What we seem to be missing here is a good definition of the "prime directive". Efficient transportation systems are the underpinning of our entire economy. All private citizens, and all business entities, need a robust and efficient transportation system to enable their lifestyles and business objectives to be accomplished.
Allowing one link in a transportation system to be sold to a private entity may very well create a more efficient or more profitable link, but there is no guarantee that this will lead to an efficient or robust SYSTEM. Governments are the only entities that can oversee the transportation system as a whole -- THIS is their prime directive, not the creation of "windfall" income.

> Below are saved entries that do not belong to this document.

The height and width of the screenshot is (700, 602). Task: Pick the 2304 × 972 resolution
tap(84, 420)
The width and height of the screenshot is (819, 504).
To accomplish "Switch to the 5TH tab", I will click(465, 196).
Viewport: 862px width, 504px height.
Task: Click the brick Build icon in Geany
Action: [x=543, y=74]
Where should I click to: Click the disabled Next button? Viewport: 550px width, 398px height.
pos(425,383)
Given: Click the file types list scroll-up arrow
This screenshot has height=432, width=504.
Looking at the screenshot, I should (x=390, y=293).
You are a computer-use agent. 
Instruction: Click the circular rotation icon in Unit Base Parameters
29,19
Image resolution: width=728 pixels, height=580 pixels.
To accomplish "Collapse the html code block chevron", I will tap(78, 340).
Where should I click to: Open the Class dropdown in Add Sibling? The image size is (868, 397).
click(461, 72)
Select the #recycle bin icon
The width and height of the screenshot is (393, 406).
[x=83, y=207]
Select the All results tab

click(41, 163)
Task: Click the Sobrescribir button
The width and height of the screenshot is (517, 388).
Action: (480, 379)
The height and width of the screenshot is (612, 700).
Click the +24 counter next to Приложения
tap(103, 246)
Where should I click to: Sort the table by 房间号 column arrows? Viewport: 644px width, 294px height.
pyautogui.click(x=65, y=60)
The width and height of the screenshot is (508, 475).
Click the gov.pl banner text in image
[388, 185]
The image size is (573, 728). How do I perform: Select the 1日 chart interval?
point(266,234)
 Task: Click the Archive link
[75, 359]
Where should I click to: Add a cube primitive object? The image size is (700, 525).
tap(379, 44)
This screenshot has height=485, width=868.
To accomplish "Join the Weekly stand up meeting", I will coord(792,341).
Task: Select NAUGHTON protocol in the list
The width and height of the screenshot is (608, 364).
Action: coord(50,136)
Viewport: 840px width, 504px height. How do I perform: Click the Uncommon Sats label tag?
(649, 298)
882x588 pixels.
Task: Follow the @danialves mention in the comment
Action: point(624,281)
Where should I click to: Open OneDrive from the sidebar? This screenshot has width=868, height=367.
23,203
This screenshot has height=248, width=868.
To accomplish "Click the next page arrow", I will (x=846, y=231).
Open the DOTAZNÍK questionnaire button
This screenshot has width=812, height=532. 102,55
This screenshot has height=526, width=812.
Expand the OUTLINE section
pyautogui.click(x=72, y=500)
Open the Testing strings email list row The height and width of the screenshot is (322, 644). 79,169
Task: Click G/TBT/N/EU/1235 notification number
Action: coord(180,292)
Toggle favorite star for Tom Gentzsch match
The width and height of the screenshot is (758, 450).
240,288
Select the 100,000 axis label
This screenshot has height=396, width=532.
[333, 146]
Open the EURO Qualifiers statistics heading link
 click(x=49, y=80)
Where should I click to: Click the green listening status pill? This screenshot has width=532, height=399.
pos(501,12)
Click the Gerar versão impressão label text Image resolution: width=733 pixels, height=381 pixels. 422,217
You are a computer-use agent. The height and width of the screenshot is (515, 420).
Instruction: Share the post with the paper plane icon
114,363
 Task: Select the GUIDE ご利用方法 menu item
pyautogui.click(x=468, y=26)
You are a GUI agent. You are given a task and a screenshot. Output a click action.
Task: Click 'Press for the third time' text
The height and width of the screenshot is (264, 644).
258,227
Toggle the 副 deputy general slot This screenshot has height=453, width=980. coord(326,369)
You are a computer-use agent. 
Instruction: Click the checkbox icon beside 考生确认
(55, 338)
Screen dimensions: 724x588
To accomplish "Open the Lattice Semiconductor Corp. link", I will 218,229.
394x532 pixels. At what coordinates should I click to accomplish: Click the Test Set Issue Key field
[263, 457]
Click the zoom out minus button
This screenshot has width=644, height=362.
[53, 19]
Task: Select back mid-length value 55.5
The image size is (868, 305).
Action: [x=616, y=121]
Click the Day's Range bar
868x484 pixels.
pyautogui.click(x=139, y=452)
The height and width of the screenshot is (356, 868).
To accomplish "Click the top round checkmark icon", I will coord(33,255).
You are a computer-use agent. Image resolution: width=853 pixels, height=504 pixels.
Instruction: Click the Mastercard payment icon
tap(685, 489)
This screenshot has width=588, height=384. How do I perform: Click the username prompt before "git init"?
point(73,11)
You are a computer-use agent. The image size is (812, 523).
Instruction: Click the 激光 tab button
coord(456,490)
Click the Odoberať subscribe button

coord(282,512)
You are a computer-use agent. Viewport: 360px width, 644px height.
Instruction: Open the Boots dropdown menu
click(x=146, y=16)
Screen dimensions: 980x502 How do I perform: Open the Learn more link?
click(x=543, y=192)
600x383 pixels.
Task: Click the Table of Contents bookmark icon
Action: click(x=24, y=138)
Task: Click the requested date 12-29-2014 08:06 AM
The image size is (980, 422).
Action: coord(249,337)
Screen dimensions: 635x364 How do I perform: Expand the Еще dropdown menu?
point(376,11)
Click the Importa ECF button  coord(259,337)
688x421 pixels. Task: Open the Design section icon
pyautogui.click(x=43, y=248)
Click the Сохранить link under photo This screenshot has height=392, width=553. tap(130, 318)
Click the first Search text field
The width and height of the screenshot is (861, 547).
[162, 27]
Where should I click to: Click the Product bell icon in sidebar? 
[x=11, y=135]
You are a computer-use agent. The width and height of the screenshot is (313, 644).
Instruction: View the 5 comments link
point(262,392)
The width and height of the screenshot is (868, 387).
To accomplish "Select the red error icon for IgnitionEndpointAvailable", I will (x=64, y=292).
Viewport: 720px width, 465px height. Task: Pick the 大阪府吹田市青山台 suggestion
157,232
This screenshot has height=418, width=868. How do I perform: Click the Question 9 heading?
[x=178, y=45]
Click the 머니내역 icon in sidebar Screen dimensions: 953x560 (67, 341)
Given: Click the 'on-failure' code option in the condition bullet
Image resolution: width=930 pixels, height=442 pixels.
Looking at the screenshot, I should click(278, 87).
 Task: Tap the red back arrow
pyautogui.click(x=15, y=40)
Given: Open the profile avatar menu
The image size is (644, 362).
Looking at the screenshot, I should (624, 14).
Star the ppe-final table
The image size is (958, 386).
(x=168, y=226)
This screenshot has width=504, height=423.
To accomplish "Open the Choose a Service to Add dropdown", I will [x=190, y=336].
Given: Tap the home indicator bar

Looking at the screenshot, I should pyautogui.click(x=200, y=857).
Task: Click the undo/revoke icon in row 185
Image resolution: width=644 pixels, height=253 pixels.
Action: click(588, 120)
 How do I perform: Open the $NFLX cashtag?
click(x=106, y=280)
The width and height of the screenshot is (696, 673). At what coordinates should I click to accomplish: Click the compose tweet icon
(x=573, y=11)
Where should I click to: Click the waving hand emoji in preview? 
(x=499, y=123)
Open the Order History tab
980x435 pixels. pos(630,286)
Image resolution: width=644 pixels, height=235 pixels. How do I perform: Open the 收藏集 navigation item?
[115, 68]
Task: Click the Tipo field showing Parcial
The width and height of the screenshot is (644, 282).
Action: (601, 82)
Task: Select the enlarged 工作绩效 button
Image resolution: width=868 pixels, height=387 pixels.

The transporation system in this country is already on its knees, and the mix of private and public entities is one of the problems. We are not going to be able to work our way out of our current troubles by creating even more permutations of private vs. public facilities.
Government needs to get down to the real task of guiding the overall transportation system toward more efficiency and flexibility. If they can only find the political will to get on with the task, their powers of taxation, regulation, and public capital investment can be used to create a transportation SYSTEM that actually works.By definition, sale/lease of a public asset creates at least two drains on the public value: the fees/commissions paid to brokers and consultants, and the profit component to be earned by the private purchaser. And what do we gain as a society by these sales/leases? Easy money for the politicians that have trapped themselves in the "less government is always good" philosophy. Quite a bargain?